Okay, that makes sense, I started thinking about it and rather than blindly following numbers it makes sense this could turn out to be salty (yuk!). I'll leave out the Baking Soda, I don't have any Calcium Chloride but I was looking at those numbers as it did seem lower than it should be so I'll plan for that in the future. So maybe for this brew just 10g of gypsum and keep the magnesium as is..?

Thanks for your help, I really appreciate it, I am definitely no scientist but I am learning a lot!


----------



## Dan Pratt (22/9/17)

On version 3 mix it up to be like a north east IPA, cloudy and juicy.

double the wheat, double the oats, don't use whirlfloc and dont cold crash.

make it chloride forward 200ppm to sulphate at 80ppm.

double dry hop it.


----------



## Schikitar (22/9/17)

That sounds like a plan!


----------



## Schikitar (24/9/17)

I did my double brew yesterday - was a long day but I thoroughly enjoyed it!
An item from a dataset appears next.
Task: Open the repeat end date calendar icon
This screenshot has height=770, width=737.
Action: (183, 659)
I only made one mistake in the first brew (which I carried through in the second) and that was to add my 5 minute hop additions at 10 minutes accidentally, no biggie. In the LupuLN brew I doubled the oats (as an intermediate step towards v3) and didn't add any whirlfloc - would have done the wheat but didn't have any on hand. On both brews I hit my numbers exactly, 1.054 and 1.058 - I've always been close but I've never actually hit those numbers precisely so I gave myself a pat on the back for that!
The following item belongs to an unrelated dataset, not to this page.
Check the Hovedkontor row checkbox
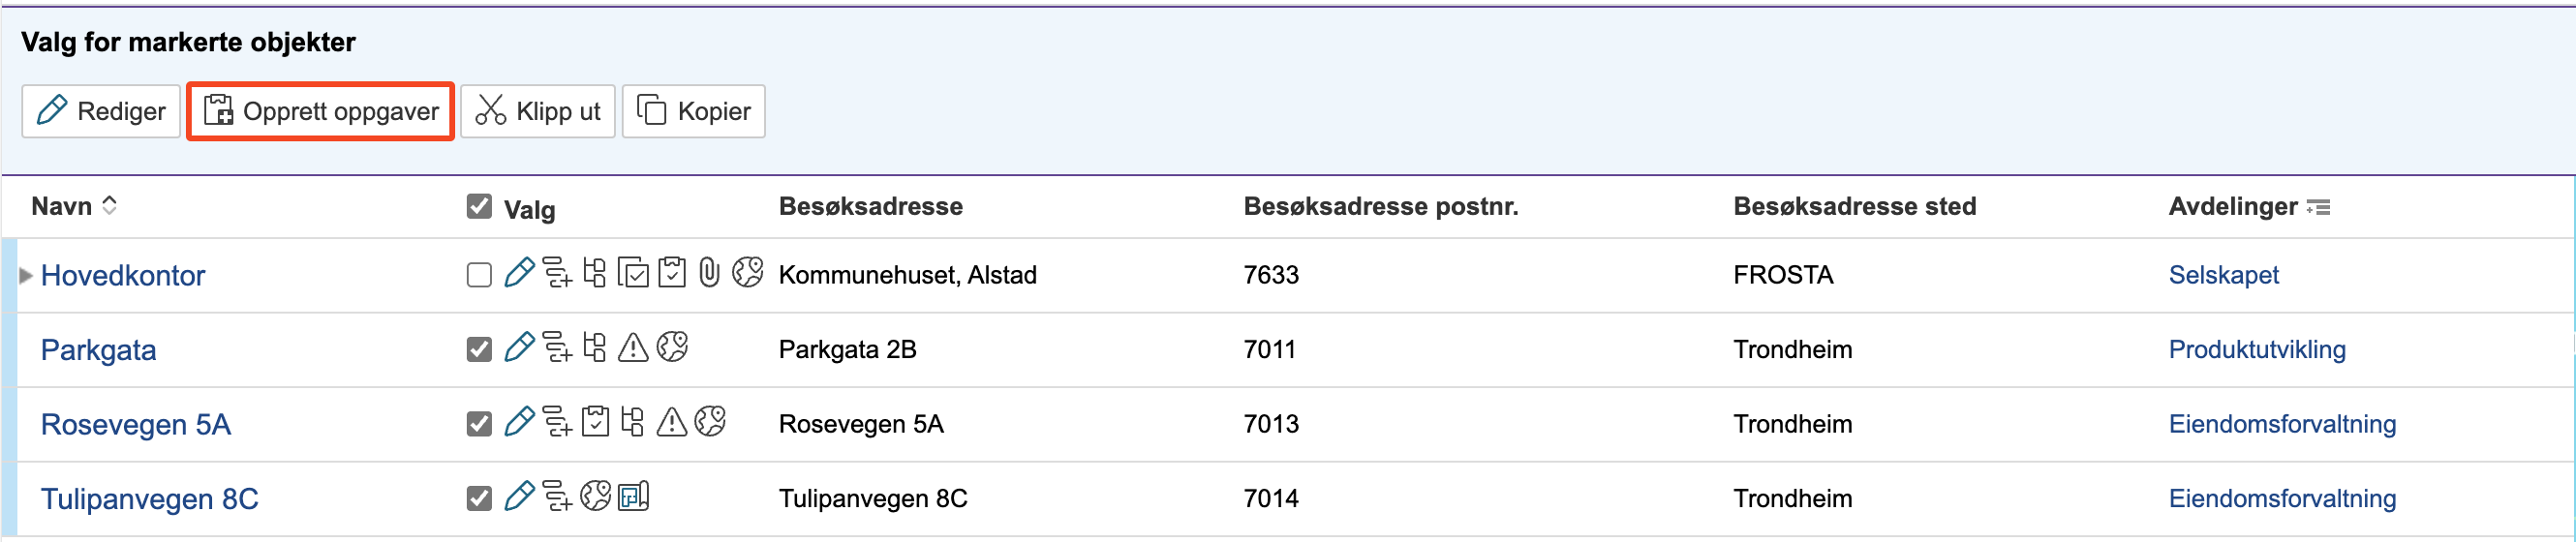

I've been building a yeast starter, I got the WLP041 Pacific Ale but it was a couple months past its best before, so I have done a two step starter (1.020 and then 1.036) - that seems to be going well.

Parallel to this I was building out my fridge - spray painted the whole thing and rolled chalkboard paint all over the front door. I also built an internal shelf as I realised I could fit two fermenters in there along with airlocks so that's pretty great! I'll now be able to put down two brews at a time - a longer day but a lot less hassle and a better use of resources, plus, more beer! I'm still trying to work out how best to heat the fridge, was thinking of just using my heatbelt strapped to some sort of heatsink and then maybe put a little portable fan in there to distribute the air more evenly.. I have an Inkbird temp controller, not too sure where to attach the probe to account for the right temp for both brews..


----------